Liceo "Vito Capialbi" di Vibo: "Una nobile scuola in una nobile città"
La storia del Liceo Statale “Vito Capialbi” di Vibo Valentia è stata al centro di un convegno che si è tenuto nell’aula magna dell’Istituto, alla presenza di dirigenti scolastici, docenti, studenti e rappresentanti del mondo culturale vibonese.
L’occasione di raccontare il glorioso passato di questa scuola, sempre più al passo con i tempi e con gli occhi rivolti al futuro, in sintonia con i grandi fermenti di una realtà come quella vibonese in piena evoluzione, è stata offerta dalla presentazione del volume “Una nobile scuola in una nobile città”, scritto dal saggista e giornalista Giuseppe Cinquegrana. L’opera, fortemente voluta dal dirigente scolastico Antonello Scalamandrè è il frutto di un lavoro meticoloso, alla quale hanno offerto il loro contributo docenti e personale Ata, che si è sviluppato in gran nella fase più acuta della pandemia. Le pagine - attraverso anche una serie di documenti di notevole valore storico - raccontano il percorso, sin dalla nascita, di una scuola che nella sua prima fase ha segnato una nuova coscienza culturale e un cambiamento della condizione regionale del ruolo uomo-donna nei paesi calabresi. Una palestra che nel campo dell’istruzione ha formato più di una generazione fino alle grandi sfide di oggi con una offerta formativa all’avanguardia. Nel corso dell’incontro – moderato dal giornalista Vincenzo Varone – hanno offerto il loro contributo di idee e di proposte oltre al preside Scalamandrè e all’autore del volume, che è anche docente di letteratura inglese e cinese presso il “Capialbi”, il sindaco Maria Limardo, il parlamentare Riccardo Tucci, il consigliere regionale Michele Comito, il presidente della Provincia di Vibo Valentia Salvatore Solano, la professoressa Franca Falduto in rappresentanza dell’Ufficio scolastico regionale della Calabria, il vescovo della diocesi di Mileto-Nicotera-Tropea Attilio Nostro, il preside emerito Giovanni Policaro e l’ex assessore comunale alla Cultura Daniela Rotino, già docente dell’istituto.

» Dati riportati:
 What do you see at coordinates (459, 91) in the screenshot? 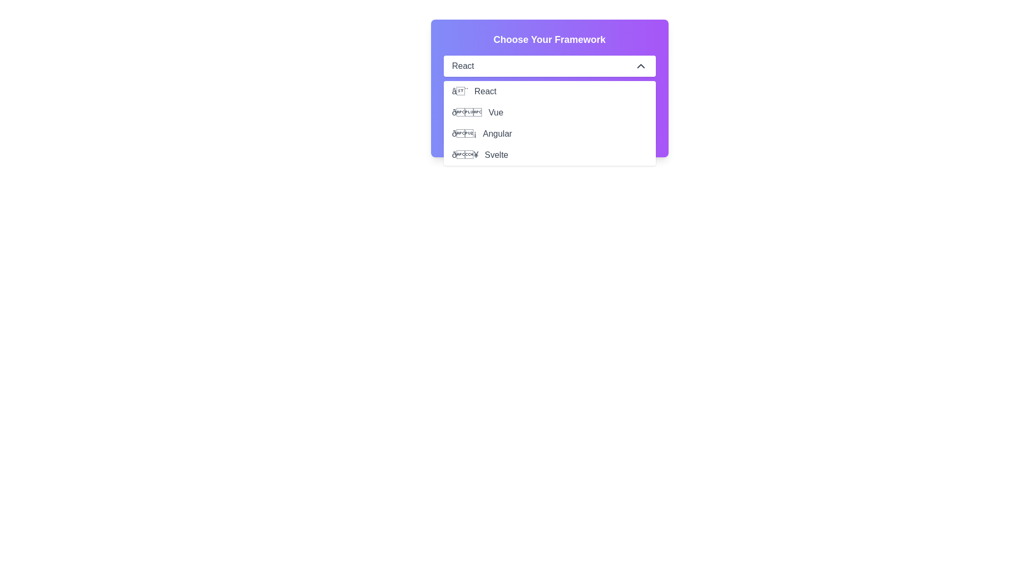
I see `the visual icon that accompanies the text label 'React' in the dropdown list to emphasize its selection` at bounding box center [459, 91].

» Consegna:
Modifica il passo dell'articolo sul Liceo Vito Capialbi da "La storia del" a "mondo culturale vibonese.", sostituendo "convegno" con "seminario". Le righe costituiscono un materiale a sé stante.

» Soluzione:
La storia del Liceo Statale “Vito Capialbi” di Vibo Valentia è stata al centro di un seminario che si è tenuto nell’aula magna dell’Istituto, alla presenza di dirigenti scolastici, docenti, studenti e rappresentanti del mondo culturale vibonese.